Honestly this is way more appealing than fighting mergerfs when you just want explicit disk placement. Doctor + prune for orphaned symlinks is exactly what you'd need to keep things sane over time. Saw it's written in Zig, how's that been for this kind of systems tooling?

aozgaa 12 hours ago | parent [-]

> Honestly this is way more appealing than fighting mergerfs when you just want explicit disk placement. Doctor + prune for orphaned symlinks is exactly what you'd need to keep things sane over time.

That's the hope!

> Saw it's written in Zig, how's that been for this kind of systems tooling?

Zig has been pretty fine. It could have just as well been done in C/C++ but as a hobby thing I value (a) fast compilation (rules out building stuff in C++ without jumping through hoops like avoiding STL altogether) and (b) slightly less foot guns than C.

The source code itself is largely written with LLM's (alternating between a couple models/providers) and has a bit of cruft as a result. I've had to intervene on occasion/babysit small diffs to maintain some structural coherence; I think this pretty par for the course. But I think having inline unit tests and instant compilation helps the models a lot. The line noise from `defer file.close();` or whatever seems pretty minor.

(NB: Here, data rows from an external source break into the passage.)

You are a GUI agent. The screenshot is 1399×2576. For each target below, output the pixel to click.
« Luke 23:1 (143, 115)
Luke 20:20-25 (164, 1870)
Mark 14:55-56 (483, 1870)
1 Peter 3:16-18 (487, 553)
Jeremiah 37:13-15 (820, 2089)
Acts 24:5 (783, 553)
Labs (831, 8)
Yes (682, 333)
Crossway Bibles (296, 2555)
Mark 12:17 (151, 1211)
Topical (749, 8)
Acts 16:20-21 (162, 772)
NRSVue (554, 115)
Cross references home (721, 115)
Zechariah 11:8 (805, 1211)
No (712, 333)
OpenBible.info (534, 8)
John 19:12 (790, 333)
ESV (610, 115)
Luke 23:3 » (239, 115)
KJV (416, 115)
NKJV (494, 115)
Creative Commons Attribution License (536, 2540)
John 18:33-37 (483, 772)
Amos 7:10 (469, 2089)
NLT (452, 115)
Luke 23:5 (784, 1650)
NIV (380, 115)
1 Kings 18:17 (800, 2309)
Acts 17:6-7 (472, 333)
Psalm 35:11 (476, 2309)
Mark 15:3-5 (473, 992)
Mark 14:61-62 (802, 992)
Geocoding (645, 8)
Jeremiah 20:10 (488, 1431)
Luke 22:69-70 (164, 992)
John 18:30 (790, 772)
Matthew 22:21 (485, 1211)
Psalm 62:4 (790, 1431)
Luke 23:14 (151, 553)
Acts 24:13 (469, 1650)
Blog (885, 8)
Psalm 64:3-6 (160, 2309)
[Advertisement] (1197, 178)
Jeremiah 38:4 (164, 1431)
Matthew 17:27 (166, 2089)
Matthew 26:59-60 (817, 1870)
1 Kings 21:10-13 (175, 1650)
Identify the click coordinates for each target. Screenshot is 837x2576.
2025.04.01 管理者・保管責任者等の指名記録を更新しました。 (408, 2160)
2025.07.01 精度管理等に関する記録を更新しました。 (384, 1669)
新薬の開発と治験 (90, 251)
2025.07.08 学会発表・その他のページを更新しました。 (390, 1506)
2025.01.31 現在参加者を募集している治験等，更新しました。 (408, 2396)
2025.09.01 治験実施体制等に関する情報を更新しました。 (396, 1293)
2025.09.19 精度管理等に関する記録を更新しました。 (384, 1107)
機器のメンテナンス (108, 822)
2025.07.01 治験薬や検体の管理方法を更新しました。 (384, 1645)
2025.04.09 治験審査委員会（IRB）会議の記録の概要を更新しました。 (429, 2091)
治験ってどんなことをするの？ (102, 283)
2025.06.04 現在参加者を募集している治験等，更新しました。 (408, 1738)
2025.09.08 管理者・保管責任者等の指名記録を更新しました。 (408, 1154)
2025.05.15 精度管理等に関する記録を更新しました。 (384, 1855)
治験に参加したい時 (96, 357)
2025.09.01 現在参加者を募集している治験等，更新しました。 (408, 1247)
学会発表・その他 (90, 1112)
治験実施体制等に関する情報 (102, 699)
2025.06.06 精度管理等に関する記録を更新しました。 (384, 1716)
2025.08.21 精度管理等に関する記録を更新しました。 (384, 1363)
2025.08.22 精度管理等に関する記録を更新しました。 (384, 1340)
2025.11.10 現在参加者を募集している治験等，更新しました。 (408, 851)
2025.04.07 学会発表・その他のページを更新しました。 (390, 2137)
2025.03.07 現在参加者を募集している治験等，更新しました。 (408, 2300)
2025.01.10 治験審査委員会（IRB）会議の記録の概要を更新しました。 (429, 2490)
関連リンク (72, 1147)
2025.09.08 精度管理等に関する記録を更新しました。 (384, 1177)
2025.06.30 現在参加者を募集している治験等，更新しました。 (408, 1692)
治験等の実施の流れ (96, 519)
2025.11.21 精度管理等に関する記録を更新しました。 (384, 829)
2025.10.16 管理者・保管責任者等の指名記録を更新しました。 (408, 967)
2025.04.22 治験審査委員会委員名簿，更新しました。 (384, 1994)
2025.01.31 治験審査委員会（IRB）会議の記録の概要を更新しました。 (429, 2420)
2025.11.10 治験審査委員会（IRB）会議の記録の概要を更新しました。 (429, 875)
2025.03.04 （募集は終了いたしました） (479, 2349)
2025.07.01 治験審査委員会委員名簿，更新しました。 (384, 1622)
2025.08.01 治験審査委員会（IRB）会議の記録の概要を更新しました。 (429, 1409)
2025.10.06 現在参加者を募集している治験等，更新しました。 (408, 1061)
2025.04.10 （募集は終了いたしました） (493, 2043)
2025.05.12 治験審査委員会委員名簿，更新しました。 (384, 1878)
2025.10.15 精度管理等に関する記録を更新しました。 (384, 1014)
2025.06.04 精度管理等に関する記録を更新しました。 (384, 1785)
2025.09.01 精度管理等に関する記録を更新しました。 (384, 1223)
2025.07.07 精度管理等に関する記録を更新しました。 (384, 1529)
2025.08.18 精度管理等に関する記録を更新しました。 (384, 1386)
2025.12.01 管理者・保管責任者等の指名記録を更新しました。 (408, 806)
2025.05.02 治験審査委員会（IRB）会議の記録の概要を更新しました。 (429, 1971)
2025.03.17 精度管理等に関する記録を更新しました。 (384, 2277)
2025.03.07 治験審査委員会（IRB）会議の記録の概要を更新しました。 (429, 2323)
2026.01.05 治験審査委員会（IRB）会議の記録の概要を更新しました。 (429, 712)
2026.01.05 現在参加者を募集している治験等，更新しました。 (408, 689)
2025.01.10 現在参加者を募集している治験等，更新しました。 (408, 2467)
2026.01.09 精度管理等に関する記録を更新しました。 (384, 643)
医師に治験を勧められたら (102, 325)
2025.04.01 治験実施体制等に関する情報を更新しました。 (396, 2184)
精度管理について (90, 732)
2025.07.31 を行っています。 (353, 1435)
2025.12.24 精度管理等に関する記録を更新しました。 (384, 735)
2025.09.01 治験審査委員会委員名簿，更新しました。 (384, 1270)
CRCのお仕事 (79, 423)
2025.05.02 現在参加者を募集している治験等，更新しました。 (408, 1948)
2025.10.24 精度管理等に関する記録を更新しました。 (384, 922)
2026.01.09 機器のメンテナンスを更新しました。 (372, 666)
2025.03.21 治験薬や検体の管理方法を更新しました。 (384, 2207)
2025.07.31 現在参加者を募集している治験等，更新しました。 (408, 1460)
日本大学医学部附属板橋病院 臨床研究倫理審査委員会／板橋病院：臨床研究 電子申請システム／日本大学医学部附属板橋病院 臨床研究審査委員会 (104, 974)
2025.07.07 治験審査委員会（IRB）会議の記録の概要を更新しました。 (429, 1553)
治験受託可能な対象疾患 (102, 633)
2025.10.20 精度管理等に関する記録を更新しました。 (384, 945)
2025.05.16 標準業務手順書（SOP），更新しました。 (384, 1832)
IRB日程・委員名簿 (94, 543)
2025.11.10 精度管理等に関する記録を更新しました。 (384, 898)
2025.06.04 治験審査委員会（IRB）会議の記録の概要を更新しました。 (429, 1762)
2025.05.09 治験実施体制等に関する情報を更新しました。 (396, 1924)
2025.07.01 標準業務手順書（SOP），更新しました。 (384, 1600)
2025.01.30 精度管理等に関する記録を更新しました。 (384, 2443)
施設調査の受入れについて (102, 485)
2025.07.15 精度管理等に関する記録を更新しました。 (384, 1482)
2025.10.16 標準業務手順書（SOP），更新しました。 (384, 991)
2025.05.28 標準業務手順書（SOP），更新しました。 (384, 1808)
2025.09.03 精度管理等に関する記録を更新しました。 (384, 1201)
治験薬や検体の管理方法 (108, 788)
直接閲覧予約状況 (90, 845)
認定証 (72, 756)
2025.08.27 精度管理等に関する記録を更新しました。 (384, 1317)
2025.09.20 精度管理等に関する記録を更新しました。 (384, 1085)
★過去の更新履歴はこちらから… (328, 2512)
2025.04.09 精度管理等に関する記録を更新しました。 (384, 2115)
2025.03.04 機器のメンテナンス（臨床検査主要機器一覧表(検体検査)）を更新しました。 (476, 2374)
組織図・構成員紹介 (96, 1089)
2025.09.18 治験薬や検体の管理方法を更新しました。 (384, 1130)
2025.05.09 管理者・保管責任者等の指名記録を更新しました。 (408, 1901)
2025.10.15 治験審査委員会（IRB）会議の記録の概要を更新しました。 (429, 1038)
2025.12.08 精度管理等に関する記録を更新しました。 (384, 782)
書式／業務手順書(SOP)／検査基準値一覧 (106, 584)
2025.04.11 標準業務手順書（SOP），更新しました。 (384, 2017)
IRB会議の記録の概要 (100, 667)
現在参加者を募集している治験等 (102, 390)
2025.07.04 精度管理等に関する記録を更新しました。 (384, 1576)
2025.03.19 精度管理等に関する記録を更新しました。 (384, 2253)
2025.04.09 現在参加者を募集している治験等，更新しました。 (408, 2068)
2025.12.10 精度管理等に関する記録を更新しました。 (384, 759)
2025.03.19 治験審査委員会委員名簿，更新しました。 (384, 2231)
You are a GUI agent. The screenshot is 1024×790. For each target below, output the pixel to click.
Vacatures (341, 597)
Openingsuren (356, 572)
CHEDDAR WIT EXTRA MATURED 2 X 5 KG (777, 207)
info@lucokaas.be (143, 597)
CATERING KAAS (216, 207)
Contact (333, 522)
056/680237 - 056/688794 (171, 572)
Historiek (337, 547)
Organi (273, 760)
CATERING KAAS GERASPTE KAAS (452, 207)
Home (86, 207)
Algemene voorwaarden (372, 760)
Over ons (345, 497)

Zig has pretty easy build/distribution since the resulting executable has a dependency on just libc. I haven't really looked into packaging yet but imagine it will be pretty straightforward.

My one gripe would be that the stdlib behavior is a bit rough around the edges. I ran into an issue where a dir was open(2)'d with `O_PATH` by default, which then makes basically all operations on it fail with `EBADF`. And the zig stdlib convention is to panic on `EBADF`. Which took a bit or reading zulip+ziggit to understand is a deliberate-ish convention.

All this to say, it's pretty reasonable and the language mostly gets out of the way, and let me make direct libc/syscalls where I want.